|Only in WWE would no-selling a knee injury be acceptable|
Photo Credit: WWE.com
If any average story has one, singular Chekhov's Gun, then the story told in the match between Dolph Ziggler and John Cena Monday night suggested they were introducing Tank Johnson's Weapons Cache. Seriously, they threw in no fewer than three different "things" during the match. Ziggler started to undo the turnbuckle padding. Cena landed on his "injured" knee. AJ Lee and Vickie Guerrero came out to provide distraction. Three different elements were introduced into the match, and not a single one of them figured into the finish.
It's one thing to have Cena defeat Ziggler clean. That in and of itself left a bitter taste in my mouth for two reasons. One, I'm sick to death of seeing Cena win clean, especially against guys who are cool and whom I like to see win matches.
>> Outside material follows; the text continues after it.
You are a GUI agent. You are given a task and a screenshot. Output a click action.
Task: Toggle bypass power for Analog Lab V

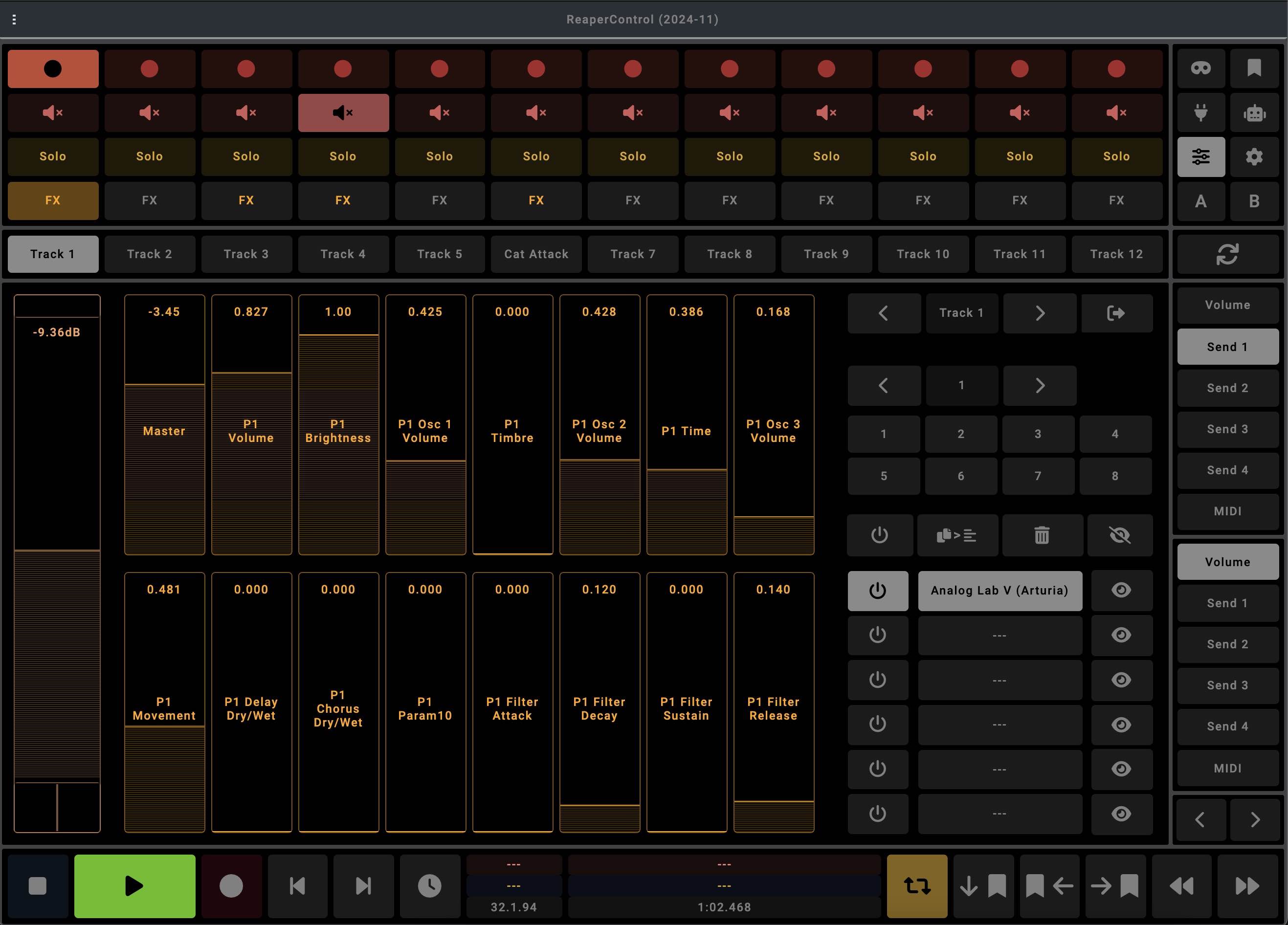click(x=877, y=591)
Yes, that's kind of a juvenile way of looking at things. No, I don't care if you're offended by it. Secondly, it felt like an abrupt end to a story that didn't feel like it was over. Of course, that would mean countless more weeks of Guerrero pulling out more evidence and interviewing more creepers, but hey, if going on what we saw Monday was evidence, I would have welcomed more and more and more matches between the two.
But even if the cards were supposed to show a clean Cena victory, then what was the point of adding in all those other things? What was the point of having them be nothing more than red herrings? To be unpredictable? I thought we were past the point of "ZOMG SHOCK TV" as the goal.
Chekhov's Gun is a storytelling device that gets used over and over again because it works. If you give them a reason not to react to it, then it becomes less effective to that crowd. It's like the Owen Voice, the Dusty Finish, and everything else WWE Creative has ruined with its stupid, figurative hands over the last fifteen years.
There are myriad things I hated about the finish of that match, but none more than them dressing up a clean victory by John Cena with red herrings. If you introduce a bare turnbuckle or an injured knee or a squabbling sideshow, you fucking use them. If not, then you're a terrible storyteller and should probably be forced to take high school English courses.